Simone, our Moroccan surf guide, told us to be careful and I believed whatever he said because he was a good surfer. "Here there is only one way into the water and one way out. And you must be careful of the rocks and the urchins. Very sharp. Wait for the waves to stop. Calm. Then you jump."
Simone had taken me and three other surfers to Boilers, a tricky right point breaking directly over the rocks. Just getting out to where the waves break was a process which involved threading the needle between a large rock outcropping and an abandoned 50-ton ship’s boiler that gives the spot its name. The five of us had just spent all afternoon paddling through chop at an inferior spot to the north and our arms were tired and beginning to cramp, a bad thing in surf of any size. An hour before, Will, a 19-year-old surfer from Essex, had broken his board in two after dropping in on a steep wave, a fact which to a surfer's haunted mind can seem like a bad omen, a preview, a portent from the other side.
Immediately after giving us instructions, Simone zipped up his wetsuit and sprinted for the water, board under his arm. We all watched as he stood poised on the rocks, waiting for the perfect moment and then leapt into the cold water. A minute later I followed suit, doing my best Simone impression, finally making it out to the line-up where I began the eternal wait for a wave with my name on it.
Simone was from Kenitra, a small town in the far north that is the cradle of Moroccan surfing. According to legend, the first surfer in Morocco was a US Marine stationed at Kenitra in the 1950s. When I asked Simone where he had first seen people surfing, I expected to hear him say in a magazine or on TV. Instead he said, "Here in Morocco! In real life!"
Simone's story of how he learned to surf makes me feel like a spoiled brat.

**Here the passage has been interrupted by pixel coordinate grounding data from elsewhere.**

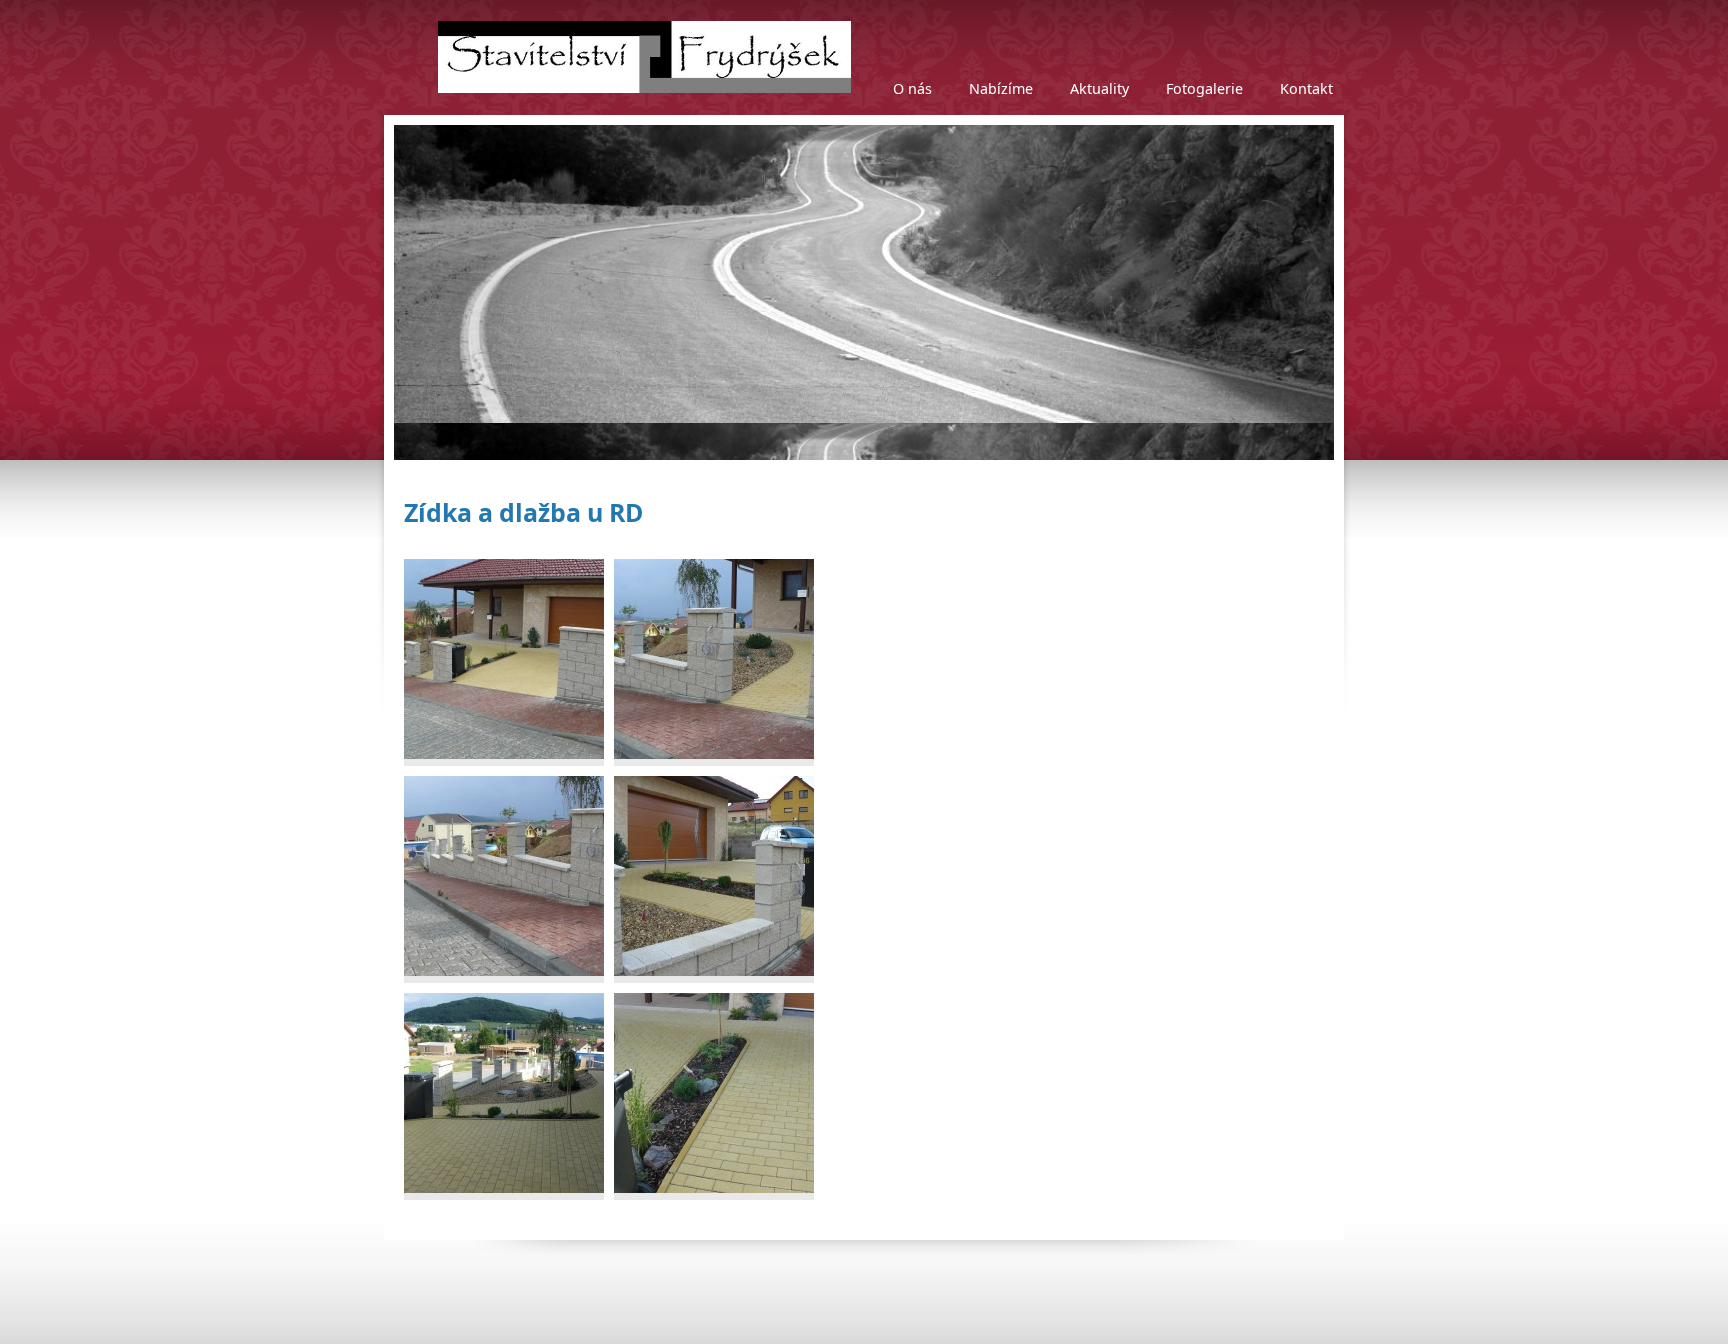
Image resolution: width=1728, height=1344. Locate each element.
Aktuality (1099, 88)
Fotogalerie (1204, 88)
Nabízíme (1001, 88)
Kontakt (1306, 88)
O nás (912, 88)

"I start with swimming, paddling out in the waves. No wetsuit. Eventually I make friends with surfers out in the water. Sometimes they give me their board for a wave and say, ‘You are no good. Give me back my board!’ After awhile they let me keep the board for a few waves and I get better."
"How long before you got your first board?" I asked.
"Ten years. By then I was a good surfer."
Surfing in coastal Morocco is a lot like soccer is in the rest of the world. In towns like Taghazout and Sidi Ifni, one sees more surf gear than soccer gear. Instead of Real Madrid jerseys, the local kids wear Billabong hoodies and play on skateboards. Walking the streets you can hear songs from the international trinity of surf music (Bob Marley, Jack Johnson and Ben Harper) echoing from cafes. It is as if the best parts of California surf culture have been exported to Morocco, with surprisingly little lost in translation and with the right kind of eyes you can almost see a sort of global surf stoke blowing through the streets with the morning fog. That these good vibrations are antithetical to radical Islam goes without saying; the only copy of the Islamist philosopher Sayid Qutb I found in a local bookstore was in English and its margins had been enthusiastically marked up by an Englishman. As Mohammed, a polyglot surf shop owner in Taghazout, put it, "Surfing is the perfect life. In the water nobody talks about terrorism, economics, or politics."
Back at Boilers the talk was about the waves and how perfect they looked, no matter that none of us had really scored yet. We were just stoked to have a front row seat at such a place. The waves were small and well formed, carrying themselves in magnificent shape right up to the water’s edge. Every 20 minutes a big set came in, twice the size of the others and everyone scrambled to get into position. A perfect expression of man existing in concert with nature, we moved in and with the sea—feeling our bodies as extensions of the water. Still, my first ride was disappointing. I paddled and caught it efficiently, but panicked when I saw how close the rocks were, pulling out before the lip of the wave feathered and broke. Turning around quickly, I saw the biggest wave of the day approaching, looming like an evil cloud on the horizon.
Ahead of me, Simone urged me on. "Go, go! It’s for you!"
Excited, I tried to convince my arms to work faster but the lactic acid in my triceps argued against the idea. I was practically dead in the water. At the last possible moment, Simone pivoted, stoked his arms twice and caught the wave. Cascading down the face, he was beautiful, perfect, untouchable, aspiring not just towards grace but a kind of mastery. Sometimes, on the very best days a guy can get all the waves he wants and he leaves the water defeated by the ocean and exalted by it. On every other day, he hopes for the best day and if he is humble and generous and keeps his heart and his eyes open, he can take his pleasure from the vastness of the ocean and the feeling he gets from seeing himself and his friends on it. Today was the second kind of day.
Later, on the shore, I asked Simone about the waves and if they were any good.
"La, la. Schweya-schweya."Meh, so-so. "It is going to get better here. Much better. Insh-allah."